*** Material provided ***
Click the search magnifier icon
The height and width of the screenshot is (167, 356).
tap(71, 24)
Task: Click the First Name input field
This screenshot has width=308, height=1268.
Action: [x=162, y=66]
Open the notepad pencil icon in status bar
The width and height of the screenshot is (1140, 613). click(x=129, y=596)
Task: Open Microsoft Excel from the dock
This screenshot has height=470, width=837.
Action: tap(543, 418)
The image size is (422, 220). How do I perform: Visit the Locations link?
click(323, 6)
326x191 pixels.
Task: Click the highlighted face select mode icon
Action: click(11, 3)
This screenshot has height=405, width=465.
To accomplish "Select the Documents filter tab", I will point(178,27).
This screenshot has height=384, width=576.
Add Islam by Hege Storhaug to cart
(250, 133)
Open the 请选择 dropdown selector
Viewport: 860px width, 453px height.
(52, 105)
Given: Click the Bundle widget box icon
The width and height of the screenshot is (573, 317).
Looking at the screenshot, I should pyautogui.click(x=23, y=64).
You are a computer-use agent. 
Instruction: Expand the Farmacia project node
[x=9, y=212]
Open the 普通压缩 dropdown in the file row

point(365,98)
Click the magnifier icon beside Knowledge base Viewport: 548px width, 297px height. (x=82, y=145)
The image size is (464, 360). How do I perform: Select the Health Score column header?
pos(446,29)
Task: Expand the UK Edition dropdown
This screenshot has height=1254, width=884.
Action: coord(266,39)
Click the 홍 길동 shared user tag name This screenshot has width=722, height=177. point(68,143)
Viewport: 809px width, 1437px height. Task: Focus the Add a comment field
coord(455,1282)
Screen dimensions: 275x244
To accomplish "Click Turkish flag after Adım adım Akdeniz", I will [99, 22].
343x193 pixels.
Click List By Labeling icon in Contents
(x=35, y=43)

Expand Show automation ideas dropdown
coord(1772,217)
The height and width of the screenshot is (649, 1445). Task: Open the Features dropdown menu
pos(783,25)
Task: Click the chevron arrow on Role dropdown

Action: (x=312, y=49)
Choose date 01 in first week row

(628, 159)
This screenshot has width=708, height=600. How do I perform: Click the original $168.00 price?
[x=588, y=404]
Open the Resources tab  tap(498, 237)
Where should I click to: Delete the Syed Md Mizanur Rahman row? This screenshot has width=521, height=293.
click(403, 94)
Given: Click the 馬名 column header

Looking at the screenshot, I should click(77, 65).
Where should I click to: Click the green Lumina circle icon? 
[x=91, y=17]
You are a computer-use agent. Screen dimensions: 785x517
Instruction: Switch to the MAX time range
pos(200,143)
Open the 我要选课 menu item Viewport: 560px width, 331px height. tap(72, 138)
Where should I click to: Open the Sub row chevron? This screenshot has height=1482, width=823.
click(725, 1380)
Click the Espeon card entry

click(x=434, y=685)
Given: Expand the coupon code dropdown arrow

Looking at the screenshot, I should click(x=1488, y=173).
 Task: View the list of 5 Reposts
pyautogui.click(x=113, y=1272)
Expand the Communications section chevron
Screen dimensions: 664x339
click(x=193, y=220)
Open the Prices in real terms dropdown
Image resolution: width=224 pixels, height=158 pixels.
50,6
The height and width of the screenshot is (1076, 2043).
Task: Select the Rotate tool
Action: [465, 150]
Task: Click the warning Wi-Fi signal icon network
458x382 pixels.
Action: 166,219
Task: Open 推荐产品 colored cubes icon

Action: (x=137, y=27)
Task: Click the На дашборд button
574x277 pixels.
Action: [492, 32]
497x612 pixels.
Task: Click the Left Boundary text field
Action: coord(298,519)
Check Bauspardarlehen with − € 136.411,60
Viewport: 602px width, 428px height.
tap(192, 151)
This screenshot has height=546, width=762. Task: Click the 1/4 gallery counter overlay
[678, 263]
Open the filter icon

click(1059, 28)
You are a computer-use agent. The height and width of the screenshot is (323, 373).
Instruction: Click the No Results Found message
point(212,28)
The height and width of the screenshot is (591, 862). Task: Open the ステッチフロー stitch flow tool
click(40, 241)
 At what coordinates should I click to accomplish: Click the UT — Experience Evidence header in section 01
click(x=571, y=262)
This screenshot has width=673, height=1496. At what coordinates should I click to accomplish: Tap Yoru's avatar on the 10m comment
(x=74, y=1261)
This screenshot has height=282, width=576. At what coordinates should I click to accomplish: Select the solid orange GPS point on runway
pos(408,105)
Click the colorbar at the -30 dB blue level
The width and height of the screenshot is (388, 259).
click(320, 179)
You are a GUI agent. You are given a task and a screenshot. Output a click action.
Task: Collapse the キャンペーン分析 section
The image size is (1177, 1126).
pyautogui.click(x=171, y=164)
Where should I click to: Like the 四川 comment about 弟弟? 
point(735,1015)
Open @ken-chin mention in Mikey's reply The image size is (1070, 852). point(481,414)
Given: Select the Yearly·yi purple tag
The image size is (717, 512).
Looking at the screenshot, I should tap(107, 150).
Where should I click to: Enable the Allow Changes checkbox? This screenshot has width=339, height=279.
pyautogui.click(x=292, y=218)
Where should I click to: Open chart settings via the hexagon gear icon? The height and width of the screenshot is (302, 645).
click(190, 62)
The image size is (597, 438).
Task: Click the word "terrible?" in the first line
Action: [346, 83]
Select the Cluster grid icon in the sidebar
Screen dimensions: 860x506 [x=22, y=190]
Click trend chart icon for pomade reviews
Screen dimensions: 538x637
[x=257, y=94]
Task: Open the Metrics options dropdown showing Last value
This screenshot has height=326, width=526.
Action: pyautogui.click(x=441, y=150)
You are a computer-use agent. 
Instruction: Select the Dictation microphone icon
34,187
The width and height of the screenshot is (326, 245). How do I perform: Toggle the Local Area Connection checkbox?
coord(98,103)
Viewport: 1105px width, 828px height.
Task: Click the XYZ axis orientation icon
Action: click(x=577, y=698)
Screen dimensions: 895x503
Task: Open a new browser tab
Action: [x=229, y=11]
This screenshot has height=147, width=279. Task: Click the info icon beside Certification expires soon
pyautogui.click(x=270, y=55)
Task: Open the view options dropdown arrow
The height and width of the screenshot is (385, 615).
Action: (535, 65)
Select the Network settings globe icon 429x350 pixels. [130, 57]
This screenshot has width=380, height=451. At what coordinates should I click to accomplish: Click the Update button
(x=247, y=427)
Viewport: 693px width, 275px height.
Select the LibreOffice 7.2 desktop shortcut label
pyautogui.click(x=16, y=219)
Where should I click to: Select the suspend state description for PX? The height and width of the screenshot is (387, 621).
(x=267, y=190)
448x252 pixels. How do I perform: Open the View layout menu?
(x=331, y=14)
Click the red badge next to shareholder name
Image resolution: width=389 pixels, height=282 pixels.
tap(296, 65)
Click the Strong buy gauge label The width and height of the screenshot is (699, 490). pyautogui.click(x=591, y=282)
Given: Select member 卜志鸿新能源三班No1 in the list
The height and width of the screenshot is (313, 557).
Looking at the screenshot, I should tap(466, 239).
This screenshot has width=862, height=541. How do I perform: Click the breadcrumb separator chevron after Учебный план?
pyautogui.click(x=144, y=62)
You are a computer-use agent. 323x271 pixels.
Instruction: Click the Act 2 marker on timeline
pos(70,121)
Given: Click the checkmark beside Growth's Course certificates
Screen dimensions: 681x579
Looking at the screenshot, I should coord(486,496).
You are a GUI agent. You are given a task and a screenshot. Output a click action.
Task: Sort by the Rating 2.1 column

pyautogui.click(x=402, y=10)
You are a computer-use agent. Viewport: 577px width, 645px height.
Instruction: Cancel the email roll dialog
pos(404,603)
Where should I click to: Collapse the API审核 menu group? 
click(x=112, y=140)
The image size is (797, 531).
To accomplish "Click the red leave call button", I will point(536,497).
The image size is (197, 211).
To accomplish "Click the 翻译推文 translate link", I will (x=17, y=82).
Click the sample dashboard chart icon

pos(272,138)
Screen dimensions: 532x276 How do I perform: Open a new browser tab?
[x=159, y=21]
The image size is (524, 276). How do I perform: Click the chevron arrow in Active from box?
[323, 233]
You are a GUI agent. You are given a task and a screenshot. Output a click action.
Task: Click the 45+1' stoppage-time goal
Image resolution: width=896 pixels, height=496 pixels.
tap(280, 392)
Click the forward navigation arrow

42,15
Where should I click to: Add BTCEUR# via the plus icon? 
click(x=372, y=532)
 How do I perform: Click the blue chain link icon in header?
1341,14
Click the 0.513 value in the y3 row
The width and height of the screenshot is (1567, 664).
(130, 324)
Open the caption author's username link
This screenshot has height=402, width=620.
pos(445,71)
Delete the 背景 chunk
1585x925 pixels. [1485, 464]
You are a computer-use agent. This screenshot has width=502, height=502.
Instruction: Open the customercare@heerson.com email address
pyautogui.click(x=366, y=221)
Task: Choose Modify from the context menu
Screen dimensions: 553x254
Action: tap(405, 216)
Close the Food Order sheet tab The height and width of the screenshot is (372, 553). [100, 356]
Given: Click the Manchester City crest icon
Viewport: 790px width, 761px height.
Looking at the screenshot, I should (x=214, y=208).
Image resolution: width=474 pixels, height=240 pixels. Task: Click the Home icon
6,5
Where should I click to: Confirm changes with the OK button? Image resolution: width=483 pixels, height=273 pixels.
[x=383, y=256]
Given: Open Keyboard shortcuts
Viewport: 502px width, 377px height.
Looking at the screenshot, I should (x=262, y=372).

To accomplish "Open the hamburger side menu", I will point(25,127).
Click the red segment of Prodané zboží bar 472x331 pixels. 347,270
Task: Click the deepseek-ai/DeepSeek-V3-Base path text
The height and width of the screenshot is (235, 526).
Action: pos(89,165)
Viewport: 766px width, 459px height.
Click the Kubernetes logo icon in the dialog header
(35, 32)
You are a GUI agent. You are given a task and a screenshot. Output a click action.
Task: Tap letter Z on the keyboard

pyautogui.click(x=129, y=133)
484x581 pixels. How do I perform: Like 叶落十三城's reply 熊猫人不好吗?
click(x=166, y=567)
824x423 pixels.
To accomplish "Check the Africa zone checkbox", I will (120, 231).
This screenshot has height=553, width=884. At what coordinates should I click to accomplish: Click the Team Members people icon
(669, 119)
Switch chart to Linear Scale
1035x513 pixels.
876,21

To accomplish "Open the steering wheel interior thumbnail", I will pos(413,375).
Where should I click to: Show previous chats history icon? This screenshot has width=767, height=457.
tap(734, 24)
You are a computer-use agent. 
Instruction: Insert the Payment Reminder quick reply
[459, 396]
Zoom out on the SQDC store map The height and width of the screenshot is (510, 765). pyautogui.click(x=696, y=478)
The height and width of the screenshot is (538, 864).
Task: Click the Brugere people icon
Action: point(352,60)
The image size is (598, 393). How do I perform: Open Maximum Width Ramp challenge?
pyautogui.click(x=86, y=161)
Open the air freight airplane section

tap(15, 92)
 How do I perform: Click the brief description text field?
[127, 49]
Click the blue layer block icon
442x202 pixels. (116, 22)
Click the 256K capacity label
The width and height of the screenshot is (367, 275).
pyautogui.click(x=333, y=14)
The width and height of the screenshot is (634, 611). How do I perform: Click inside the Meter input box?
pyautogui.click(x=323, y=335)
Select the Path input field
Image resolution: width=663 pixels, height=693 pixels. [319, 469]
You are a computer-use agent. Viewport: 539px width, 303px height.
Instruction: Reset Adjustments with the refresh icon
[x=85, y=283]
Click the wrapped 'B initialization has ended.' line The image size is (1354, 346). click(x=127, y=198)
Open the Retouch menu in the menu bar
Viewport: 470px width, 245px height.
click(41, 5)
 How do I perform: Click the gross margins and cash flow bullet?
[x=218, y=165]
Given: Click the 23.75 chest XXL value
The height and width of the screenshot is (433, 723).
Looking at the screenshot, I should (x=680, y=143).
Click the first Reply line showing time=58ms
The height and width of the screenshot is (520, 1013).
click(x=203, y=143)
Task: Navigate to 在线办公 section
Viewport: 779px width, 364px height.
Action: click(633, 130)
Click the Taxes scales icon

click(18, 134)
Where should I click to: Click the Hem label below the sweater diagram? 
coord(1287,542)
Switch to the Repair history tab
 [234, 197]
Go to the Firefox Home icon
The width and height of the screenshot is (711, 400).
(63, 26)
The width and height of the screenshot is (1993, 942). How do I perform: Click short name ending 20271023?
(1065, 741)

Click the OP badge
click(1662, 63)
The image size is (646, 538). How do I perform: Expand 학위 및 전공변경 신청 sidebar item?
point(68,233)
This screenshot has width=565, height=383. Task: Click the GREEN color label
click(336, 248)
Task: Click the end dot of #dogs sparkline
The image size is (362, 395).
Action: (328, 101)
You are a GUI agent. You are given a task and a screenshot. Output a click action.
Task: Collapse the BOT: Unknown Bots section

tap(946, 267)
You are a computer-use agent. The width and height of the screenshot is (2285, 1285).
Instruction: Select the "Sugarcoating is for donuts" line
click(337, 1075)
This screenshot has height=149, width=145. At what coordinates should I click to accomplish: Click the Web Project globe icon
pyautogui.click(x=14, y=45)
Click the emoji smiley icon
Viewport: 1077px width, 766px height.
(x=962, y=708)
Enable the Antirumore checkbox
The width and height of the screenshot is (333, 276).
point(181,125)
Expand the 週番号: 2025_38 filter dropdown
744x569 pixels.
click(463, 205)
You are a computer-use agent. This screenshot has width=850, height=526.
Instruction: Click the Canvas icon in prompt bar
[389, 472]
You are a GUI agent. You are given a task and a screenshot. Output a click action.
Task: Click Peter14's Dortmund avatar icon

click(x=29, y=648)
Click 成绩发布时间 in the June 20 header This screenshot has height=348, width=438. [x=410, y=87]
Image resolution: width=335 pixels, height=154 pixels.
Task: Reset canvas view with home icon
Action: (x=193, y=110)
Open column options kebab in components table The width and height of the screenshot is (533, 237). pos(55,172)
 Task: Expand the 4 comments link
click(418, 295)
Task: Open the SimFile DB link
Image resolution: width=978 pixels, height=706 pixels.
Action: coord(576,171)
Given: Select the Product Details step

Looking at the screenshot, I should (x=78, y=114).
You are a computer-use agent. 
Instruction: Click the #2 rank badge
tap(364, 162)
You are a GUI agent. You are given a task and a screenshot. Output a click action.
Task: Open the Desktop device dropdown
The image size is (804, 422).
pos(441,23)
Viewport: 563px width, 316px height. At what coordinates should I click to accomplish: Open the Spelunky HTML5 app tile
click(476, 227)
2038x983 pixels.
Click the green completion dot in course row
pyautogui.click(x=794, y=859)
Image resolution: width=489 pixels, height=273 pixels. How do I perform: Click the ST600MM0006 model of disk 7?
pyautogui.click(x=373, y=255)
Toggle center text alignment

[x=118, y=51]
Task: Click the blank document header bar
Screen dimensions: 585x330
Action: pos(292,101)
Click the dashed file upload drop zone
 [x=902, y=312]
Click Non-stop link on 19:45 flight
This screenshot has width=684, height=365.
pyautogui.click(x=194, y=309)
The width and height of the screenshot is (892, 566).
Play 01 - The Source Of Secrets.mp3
*** End of Material provided ***
Task to complete:
Scan the material for the word "computer". Return every line where it is found.

Response for this exercise:
You are a computer-use agent. 
You are a computer-use agent. Screen dimensions: 785x517
You are a computer-use agent. The height and width of the screenshot is (323, 373).
You are a computer-use agent. 
You are a computer-use agent. 323x271 pixels.
You are a computer-use agent. Viewport: 577px width, 645px height.
You are a computer-use agent. This screenshot has width=502, height=502.
You are a computer-use agent. 
You are a computer-use agent. Viewport: 539px width, 303px height.
You are a computer-use agent. The width and height of the screenshot is (2285, 1285).
You are a computer-use agent. This screenshot has width=850, height=526.
You are a computer-use agent. 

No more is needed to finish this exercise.